Müşerref ve Kerimov Hilâfet’in Kuruluşunu Durduramaz!
Pakistan ve Özbekistan diktatörlerinin ortak işbirliğine girişmeleri
İslam’ın yayılmasını ve Hilâfet’in kurulmasını engelleyecek
değildir. Hindistan’da Vajpayi’nin düşürülmesinden sonra şimdi
bölgede kalan tek Amerikan vâlisi Müşerref, Amerikan Dışişleri
Bakanı Condoleezza Rice’ın ayrılmasından önce “savaş lordları”ndan
rapor almak üzere Orta Asya’yı bizzat ziyâret etmektedir.
Bugün Hizb-ut Tahrir, tüm Orta Asya’da en büyük siyâsî güç ve
Hilâfet’e dâvet eden en güçlü çağrı haline gelmiştir. Amerikan think-tankleri,
bu gerçeği son raporlarında onaylamak zorunda kalmışlardır. Brooking
Institute’ın “ABD, Hizb-ut Tahrir ve Orta Asya’da Dînî Aşırılık”
raporu ve Heritage Foundation’ın “Hizb-ut Tahrir: Orta Asya’daki
Birleşik Devletler Çıkarlarına Yönelik Görünen Bir Tehdit”

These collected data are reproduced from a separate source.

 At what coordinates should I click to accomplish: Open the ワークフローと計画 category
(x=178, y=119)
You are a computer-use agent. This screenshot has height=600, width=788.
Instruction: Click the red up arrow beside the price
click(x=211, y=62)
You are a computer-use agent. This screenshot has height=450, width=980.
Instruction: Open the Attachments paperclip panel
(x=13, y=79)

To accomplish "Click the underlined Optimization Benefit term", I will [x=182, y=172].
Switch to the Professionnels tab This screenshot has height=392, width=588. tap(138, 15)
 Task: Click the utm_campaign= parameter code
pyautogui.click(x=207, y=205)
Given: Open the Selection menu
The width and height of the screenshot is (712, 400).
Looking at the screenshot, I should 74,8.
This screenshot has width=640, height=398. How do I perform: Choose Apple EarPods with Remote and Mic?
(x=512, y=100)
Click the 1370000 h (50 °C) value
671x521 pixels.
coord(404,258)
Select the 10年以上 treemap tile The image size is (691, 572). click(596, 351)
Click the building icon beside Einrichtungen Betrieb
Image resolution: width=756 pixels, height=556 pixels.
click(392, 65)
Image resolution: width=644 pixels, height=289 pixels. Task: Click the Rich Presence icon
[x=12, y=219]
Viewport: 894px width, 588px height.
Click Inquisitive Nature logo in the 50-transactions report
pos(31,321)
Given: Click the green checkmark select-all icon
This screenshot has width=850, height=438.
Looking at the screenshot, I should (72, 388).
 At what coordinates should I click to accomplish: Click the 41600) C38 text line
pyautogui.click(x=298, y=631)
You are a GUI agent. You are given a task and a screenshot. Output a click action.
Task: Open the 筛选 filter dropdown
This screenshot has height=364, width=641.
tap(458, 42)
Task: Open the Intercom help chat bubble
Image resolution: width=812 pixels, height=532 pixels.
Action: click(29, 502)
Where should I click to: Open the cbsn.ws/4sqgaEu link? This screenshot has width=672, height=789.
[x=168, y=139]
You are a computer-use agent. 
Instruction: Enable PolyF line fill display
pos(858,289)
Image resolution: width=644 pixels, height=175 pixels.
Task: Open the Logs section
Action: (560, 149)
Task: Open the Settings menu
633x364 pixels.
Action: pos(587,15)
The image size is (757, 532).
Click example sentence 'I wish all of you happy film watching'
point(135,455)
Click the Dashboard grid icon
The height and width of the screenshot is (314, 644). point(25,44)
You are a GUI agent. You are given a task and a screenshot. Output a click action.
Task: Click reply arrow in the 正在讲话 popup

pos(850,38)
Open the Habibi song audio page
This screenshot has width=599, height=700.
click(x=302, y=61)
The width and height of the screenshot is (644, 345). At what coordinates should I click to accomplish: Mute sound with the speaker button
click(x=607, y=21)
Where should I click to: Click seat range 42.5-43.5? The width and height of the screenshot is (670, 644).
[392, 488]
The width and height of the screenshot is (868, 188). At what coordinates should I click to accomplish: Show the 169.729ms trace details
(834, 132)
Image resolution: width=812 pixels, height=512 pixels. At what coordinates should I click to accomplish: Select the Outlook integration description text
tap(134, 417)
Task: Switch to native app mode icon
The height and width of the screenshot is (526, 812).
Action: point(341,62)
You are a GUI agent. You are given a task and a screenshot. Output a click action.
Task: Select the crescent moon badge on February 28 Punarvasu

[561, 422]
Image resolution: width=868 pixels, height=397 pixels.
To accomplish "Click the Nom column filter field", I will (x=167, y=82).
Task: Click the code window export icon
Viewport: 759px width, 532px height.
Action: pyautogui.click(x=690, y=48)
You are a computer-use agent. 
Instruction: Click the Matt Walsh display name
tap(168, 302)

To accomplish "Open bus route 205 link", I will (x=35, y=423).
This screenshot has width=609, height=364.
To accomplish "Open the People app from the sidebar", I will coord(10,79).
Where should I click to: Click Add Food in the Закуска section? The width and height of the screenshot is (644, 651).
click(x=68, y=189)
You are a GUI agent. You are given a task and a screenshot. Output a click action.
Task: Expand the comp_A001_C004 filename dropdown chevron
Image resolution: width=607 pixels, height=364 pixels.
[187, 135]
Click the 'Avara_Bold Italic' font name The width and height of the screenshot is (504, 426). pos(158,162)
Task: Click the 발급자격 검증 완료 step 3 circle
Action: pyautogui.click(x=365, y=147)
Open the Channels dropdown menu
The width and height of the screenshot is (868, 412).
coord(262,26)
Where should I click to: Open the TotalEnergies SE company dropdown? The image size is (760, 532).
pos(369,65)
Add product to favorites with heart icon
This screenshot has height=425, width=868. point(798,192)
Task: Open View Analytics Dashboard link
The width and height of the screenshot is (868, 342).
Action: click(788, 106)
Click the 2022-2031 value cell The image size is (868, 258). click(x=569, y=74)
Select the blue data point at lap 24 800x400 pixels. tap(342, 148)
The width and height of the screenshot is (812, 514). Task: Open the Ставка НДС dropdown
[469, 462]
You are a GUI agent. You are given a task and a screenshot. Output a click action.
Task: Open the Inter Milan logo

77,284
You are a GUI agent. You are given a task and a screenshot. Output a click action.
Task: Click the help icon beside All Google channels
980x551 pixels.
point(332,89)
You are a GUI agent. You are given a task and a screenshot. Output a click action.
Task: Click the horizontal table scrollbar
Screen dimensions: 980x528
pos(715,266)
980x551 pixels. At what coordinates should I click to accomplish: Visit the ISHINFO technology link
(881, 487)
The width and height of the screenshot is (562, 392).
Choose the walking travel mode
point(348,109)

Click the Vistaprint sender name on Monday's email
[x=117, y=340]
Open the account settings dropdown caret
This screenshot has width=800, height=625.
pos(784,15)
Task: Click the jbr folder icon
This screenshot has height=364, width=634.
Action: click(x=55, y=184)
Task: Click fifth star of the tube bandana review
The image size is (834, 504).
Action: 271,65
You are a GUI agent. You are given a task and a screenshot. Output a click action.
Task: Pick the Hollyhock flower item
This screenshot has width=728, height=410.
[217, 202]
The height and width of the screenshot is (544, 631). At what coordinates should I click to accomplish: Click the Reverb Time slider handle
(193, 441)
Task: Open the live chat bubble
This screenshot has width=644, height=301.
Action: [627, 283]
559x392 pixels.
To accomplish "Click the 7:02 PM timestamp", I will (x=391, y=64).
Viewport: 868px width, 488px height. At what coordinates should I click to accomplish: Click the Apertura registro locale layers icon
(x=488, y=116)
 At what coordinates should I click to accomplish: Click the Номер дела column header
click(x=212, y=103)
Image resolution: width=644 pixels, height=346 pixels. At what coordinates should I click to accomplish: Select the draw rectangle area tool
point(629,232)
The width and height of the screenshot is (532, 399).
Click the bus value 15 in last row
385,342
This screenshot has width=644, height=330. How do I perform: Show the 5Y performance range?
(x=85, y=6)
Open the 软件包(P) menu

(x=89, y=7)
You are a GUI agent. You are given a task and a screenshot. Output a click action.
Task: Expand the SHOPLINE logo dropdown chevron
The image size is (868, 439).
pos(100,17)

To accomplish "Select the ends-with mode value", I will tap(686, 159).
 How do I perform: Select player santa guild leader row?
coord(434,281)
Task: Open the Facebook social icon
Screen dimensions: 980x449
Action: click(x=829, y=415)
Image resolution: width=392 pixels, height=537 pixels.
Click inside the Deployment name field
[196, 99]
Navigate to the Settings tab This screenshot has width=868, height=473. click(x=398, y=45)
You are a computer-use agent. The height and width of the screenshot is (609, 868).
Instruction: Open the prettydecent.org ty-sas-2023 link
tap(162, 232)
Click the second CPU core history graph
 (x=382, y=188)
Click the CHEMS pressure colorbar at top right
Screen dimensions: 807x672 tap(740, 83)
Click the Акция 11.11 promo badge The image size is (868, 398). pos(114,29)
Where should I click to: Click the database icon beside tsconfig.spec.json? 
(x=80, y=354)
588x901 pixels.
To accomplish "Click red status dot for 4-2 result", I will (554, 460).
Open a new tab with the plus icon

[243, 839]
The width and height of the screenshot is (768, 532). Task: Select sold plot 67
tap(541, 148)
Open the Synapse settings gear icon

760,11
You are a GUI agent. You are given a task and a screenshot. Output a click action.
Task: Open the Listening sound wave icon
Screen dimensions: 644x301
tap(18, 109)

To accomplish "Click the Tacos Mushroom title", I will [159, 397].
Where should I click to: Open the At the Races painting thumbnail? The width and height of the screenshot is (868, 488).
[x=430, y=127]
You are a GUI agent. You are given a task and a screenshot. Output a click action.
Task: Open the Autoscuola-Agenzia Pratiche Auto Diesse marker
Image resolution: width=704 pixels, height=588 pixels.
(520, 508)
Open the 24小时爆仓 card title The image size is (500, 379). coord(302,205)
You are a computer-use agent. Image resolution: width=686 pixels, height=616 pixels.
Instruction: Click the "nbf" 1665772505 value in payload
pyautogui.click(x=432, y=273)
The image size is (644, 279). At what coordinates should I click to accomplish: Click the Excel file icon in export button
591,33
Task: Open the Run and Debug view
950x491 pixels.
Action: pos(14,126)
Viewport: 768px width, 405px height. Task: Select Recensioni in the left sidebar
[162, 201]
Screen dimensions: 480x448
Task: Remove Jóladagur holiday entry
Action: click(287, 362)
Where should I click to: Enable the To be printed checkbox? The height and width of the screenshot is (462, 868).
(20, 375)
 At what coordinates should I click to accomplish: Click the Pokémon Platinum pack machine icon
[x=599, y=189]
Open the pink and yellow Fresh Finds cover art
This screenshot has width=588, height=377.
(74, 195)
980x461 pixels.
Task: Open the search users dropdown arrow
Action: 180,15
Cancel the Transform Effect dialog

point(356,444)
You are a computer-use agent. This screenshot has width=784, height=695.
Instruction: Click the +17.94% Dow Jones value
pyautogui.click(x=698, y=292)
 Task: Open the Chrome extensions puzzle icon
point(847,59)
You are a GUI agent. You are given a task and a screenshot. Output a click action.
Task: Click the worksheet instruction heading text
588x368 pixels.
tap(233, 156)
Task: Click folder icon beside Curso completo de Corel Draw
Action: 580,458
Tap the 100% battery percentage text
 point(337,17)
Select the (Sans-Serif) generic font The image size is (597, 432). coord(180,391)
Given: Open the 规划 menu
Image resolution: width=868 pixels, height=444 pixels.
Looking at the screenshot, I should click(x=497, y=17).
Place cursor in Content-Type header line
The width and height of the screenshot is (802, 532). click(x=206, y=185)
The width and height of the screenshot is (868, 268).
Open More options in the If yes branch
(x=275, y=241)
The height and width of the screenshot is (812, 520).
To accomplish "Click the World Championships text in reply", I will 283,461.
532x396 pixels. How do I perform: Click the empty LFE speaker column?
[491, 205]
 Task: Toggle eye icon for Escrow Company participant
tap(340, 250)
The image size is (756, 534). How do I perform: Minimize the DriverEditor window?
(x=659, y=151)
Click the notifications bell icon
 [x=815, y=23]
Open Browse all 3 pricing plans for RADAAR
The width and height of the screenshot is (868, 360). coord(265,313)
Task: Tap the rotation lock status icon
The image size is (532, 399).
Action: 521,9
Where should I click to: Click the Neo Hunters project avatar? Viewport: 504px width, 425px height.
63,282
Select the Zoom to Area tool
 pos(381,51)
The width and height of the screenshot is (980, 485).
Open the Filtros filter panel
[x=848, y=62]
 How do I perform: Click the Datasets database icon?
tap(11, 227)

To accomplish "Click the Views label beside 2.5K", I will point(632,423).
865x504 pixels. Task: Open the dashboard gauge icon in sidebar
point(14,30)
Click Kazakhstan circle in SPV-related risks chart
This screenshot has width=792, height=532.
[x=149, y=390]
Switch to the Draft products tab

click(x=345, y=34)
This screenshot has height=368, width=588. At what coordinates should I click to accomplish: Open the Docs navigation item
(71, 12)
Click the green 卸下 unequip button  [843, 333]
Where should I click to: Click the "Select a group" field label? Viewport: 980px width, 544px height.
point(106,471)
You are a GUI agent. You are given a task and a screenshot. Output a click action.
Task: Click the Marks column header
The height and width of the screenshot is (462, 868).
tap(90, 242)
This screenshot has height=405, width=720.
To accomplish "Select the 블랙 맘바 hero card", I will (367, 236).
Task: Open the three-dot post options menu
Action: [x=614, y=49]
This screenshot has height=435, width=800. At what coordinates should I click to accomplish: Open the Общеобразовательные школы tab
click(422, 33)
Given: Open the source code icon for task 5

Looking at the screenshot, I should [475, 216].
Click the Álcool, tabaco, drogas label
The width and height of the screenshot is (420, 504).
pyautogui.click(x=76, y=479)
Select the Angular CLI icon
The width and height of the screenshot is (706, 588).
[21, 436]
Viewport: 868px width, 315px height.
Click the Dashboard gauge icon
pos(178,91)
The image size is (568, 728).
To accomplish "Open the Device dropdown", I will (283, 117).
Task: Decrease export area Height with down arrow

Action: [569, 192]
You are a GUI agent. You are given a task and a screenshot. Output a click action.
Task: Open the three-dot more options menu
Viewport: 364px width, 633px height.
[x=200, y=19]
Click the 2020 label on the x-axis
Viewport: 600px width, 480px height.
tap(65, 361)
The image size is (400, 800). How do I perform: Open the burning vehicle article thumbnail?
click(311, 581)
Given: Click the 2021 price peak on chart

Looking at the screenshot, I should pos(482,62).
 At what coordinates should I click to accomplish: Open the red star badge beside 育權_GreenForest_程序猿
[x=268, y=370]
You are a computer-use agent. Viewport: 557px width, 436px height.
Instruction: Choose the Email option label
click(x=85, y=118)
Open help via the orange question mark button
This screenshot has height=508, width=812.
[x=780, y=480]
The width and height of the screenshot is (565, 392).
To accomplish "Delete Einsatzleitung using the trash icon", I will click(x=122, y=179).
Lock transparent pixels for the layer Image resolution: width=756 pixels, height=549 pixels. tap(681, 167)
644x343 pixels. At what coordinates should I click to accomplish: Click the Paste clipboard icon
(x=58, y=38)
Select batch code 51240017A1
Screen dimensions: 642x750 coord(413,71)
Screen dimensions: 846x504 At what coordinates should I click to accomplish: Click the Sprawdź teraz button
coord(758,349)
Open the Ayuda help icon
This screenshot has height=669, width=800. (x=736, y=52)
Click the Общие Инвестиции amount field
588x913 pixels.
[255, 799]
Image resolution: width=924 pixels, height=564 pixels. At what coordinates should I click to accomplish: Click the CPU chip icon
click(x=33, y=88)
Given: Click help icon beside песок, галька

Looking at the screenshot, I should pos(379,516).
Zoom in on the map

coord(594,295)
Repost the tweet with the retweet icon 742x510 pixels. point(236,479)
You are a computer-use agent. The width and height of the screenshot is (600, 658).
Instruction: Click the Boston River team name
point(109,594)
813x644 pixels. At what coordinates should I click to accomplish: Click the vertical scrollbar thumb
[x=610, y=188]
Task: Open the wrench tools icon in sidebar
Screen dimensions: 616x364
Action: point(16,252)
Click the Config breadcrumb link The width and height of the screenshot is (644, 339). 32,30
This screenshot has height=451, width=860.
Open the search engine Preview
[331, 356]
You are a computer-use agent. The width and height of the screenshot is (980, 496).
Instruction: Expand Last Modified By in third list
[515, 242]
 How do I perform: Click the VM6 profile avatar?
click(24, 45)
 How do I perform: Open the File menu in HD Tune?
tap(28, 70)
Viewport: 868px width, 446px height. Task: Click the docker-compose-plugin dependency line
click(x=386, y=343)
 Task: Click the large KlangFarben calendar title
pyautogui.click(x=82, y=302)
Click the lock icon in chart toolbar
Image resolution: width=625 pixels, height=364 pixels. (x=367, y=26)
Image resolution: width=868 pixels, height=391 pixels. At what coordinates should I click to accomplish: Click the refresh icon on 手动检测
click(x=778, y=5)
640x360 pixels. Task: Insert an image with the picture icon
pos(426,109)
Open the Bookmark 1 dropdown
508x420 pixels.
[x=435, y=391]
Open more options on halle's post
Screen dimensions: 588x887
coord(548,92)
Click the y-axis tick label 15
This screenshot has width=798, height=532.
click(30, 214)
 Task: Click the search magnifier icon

raporu bu bağlamda göze çarpmaktadır. Müşerref ve Kerimov bütünüyle
gâyet farkındadır ki Orta Asya’da Pakistan gibi güçlü bir ülkede
Hilâfet’in kurulması ve Orta Asya’nın Hilâfet’e tümüyle dâhil
olmasının hiç de zor olmayacağı hususunda egemen bir kamuoyu
şekillenmiştir. Bu sebepledir ki işte bu her iki ajan da “terörizm
ile mücâdele” bahanesiyle koordinasyon içerisinde Hilâfet’in yeniden
kurulmasını durdurmak üzere çalışmaktadırlar. Zâten Kerimov binlerce
Hizb-ut Tahrir üyesini hapsetmiştir. Son dönemlerde Amerikan
Hükümeti tarafından yayınlanan İnsan Hakları 2004 yılı raporuna
göre, Özbekistan’da şiddetli işkence sebebiyle çok sayıda Hizb-ut
Tahrir üyesinin katledildiği belirtilmiştir. Bağımsız kaynaklar
ise en az onlardan iki üyenin suda kaynatılarak öldürüldüğünü
söylemişlerdir. Pakistan’da da en büyük siyâsî tutuklu sayısı
Hizb-ut Tahrir’e aittir. Bunlar Lahor, Gucranvela, Multan ve
Karaçi zindanlarında tutulmaktadır. Amerika’ya ve ajanlarına,
hapsetme ve baskı yoluyla Hilâfet’in kurulmasını kesinlikle
durduramayacaklarını açık ve yüksek sesle haykırıyoruz!